**Aim**
Turn the data between the line holding "will [402, 54]." and the line holding "click(379, 33)", inclusive, into a numbered list, leaving out blank lines.

____

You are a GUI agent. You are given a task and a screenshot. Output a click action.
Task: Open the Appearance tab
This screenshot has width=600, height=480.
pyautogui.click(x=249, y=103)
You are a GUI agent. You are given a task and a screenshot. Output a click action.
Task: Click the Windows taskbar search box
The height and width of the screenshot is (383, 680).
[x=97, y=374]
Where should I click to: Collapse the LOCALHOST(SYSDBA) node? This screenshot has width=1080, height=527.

____

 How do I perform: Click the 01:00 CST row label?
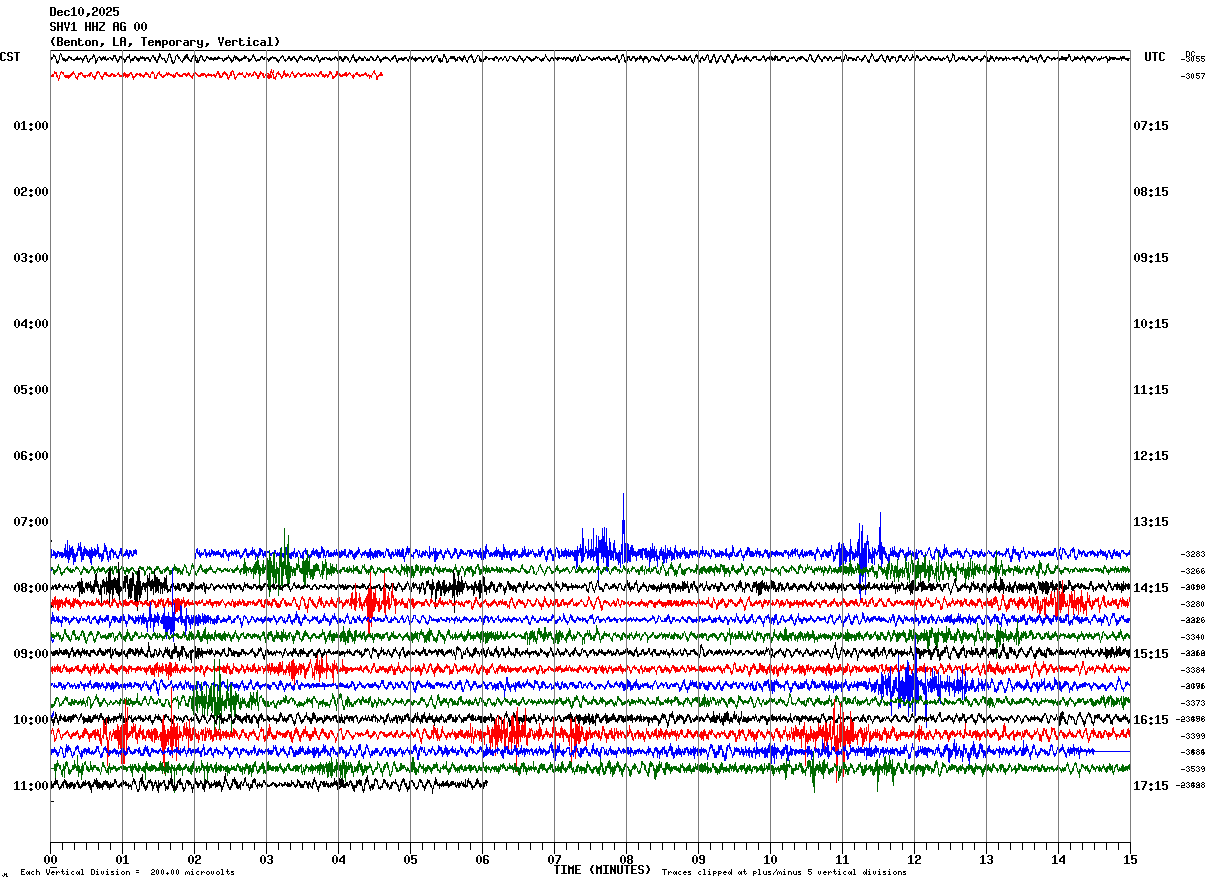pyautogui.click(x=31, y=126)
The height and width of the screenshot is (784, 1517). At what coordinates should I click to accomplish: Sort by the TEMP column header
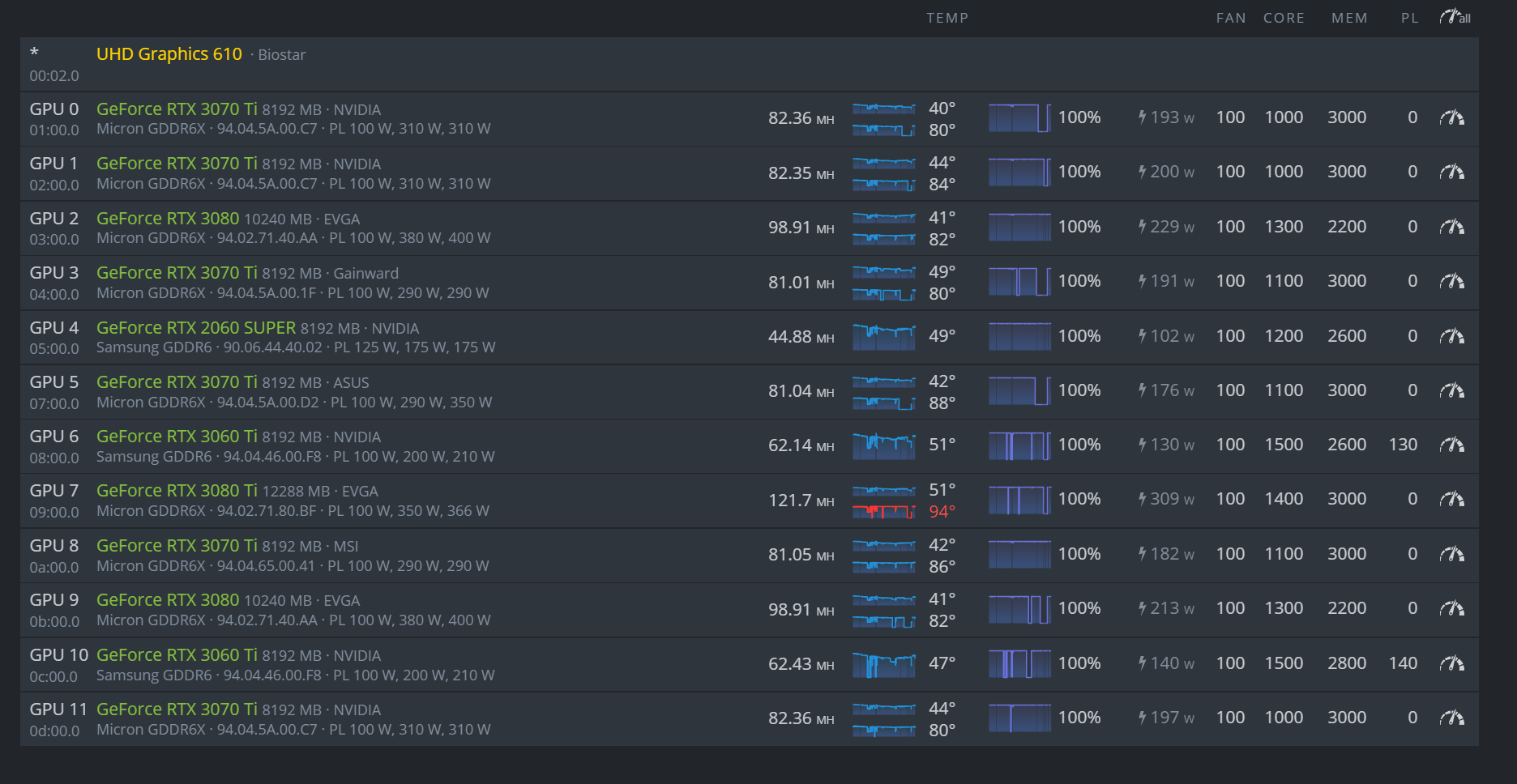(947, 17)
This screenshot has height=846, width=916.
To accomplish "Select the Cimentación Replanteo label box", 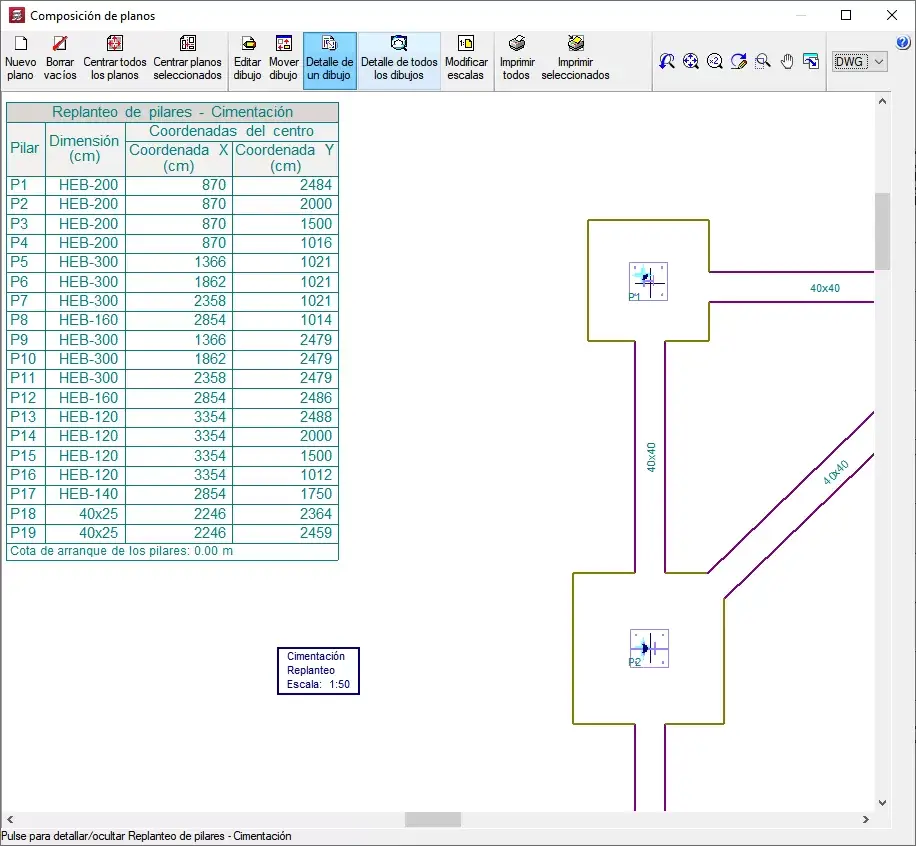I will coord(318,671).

____

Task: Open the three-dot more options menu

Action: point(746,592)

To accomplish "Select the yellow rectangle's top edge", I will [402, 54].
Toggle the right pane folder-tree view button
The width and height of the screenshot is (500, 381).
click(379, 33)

____

**Output of the task**
1. To accomplish "Select the yellow rectangle's top edge", I will [402, 54].
2. Toggle the right pane folder-tree view button
3. The width and height of the screenshot is (500, 381).
4. click(379, 33)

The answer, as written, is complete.